PAGE TEXT
__________

I was guilty of bad thinking on Sunday. I saw Wilson Betemit come out of the dugout and I thought, “wow, he looks like a player”…then I saw him play. I’ll get another look at Betemit tonight, from the suite level this time, while I celebrate #33. Maybe MLB will have players stay healthy as a gift to me.

Probably not. I’ll be back tomorrow.

__________

LISTED RECORDS
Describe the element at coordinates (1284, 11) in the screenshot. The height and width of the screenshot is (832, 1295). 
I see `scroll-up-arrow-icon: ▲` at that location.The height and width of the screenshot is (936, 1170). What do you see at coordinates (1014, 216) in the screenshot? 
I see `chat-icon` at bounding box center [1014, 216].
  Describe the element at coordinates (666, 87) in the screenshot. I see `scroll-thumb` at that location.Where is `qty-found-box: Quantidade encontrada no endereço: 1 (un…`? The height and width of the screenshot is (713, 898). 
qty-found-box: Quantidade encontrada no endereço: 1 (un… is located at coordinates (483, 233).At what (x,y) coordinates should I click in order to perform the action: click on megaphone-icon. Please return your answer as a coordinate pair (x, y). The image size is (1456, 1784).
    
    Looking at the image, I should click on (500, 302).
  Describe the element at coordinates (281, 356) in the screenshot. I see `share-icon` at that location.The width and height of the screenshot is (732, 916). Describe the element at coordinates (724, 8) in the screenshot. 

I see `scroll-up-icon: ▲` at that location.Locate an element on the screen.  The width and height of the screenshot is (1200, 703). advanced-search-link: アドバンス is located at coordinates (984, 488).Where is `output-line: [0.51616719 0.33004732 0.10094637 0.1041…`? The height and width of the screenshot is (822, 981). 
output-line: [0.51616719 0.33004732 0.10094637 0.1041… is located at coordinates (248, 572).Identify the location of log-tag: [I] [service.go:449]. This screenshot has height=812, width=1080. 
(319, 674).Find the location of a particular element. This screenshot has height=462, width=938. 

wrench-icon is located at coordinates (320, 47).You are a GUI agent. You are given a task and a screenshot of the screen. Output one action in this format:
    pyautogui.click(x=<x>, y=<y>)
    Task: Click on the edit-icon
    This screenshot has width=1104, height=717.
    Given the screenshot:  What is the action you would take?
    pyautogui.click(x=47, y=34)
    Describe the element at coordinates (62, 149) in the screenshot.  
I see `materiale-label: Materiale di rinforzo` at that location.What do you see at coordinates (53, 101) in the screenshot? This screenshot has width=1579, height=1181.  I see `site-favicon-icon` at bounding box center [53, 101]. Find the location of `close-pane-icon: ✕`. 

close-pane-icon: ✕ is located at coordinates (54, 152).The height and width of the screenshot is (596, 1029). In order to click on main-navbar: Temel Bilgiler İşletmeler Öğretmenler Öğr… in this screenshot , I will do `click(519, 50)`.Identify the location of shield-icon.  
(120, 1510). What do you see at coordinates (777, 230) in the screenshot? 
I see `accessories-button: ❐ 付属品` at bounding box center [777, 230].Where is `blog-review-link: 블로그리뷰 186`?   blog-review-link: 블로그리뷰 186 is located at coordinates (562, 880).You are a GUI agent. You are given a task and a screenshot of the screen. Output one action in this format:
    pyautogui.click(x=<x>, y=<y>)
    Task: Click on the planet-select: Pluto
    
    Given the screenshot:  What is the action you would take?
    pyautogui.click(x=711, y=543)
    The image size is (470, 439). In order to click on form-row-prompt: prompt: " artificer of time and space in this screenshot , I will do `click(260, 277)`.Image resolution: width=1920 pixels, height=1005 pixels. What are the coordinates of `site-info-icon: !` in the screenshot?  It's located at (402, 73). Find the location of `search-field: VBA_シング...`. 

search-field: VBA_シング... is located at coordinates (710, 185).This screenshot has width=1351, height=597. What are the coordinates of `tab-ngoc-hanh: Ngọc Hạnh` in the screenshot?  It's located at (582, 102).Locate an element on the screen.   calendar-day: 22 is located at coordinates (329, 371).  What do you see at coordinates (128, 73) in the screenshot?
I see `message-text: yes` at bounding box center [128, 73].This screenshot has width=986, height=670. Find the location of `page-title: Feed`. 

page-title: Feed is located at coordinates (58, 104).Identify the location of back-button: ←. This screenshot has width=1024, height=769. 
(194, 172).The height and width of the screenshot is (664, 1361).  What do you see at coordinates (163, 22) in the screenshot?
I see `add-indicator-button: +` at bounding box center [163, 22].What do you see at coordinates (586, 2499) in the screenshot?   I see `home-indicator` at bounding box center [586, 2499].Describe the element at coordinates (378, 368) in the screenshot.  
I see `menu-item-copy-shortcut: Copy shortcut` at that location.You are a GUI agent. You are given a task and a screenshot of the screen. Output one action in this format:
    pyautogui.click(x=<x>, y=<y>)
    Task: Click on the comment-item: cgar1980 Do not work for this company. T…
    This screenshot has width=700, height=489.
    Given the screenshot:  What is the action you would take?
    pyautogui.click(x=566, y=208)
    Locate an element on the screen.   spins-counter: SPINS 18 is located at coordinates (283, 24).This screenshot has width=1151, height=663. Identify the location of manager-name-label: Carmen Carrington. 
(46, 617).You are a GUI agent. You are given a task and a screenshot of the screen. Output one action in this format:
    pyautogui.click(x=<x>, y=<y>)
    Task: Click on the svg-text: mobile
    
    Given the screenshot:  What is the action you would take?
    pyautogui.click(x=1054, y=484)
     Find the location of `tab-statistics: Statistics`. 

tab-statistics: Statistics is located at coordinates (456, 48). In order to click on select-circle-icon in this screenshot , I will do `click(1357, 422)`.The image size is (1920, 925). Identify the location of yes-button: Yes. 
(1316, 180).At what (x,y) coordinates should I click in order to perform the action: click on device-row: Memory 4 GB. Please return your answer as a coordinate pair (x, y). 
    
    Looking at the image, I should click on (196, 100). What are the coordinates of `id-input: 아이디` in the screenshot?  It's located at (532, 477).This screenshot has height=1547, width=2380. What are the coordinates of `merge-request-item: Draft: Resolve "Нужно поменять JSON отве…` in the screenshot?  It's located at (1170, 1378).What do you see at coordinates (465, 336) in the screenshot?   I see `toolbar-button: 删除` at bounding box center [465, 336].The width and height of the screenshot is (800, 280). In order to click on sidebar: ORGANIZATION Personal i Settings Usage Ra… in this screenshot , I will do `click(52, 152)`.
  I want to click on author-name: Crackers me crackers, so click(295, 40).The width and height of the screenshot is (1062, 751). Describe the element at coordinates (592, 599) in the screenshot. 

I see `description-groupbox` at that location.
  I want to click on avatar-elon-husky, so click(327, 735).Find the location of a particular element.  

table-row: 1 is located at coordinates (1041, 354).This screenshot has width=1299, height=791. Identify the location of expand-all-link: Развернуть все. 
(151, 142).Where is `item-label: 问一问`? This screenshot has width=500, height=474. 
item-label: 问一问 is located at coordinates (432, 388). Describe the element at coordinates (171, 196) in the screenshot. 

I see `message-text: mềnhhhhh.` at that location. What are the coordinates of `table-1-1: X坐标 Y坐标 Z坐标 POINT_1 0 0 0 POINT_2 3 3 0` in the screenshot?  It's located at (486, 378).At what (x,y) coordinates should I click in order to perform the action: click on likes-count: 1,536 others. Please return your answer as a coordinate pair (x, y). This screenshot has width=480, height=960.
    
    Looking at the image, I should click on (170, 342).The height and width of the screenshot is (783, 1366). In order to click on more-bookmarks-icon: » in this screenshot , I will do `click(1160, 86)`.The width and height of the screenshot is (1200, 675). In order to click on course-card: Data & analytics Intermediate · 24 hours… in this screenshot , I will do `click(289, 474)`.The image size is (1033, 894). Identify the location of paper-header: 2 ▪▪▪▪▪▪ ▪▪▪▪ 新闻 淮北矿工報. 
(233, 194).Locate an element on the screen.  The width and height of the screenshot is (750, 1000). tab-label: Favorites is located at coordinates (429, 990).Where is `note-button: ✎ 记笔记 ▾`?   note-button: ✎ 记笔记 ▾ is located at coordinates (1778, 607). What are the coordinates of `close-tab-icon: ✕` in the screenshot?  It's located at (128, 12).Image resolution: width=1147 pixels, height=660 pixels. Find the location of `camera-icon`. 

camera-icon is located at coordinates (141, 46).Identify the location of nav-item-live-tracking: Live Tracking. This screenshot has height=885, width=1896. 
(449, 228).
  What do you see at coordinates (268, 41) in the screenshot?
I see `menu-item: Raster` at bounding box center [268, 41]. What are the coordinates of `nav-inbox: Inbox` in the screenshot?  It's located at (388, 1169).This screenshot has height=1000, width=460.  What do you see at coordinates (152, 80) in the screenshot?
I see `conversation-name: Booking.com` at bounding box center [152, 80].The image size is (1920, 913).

__________

WHAT YOU NEED TO DO
Can you switch "Sunday" to "Saturday" in the post about Wilson Betemit and write out the passage starting with "I was guilty" and going on through "gift to me."?

ANSWER FOR THE TASK
I was guilty of bad thinking on Saturday. I saw Wilson Betemit come out of the dugout and I thought, “wow, he looks like a player”…then I saw him play. I’ll get another look at Betemit tonight, from the suite level this time, while I celebrate #33. Maybe MLB will have players stay healthy as a gift to me.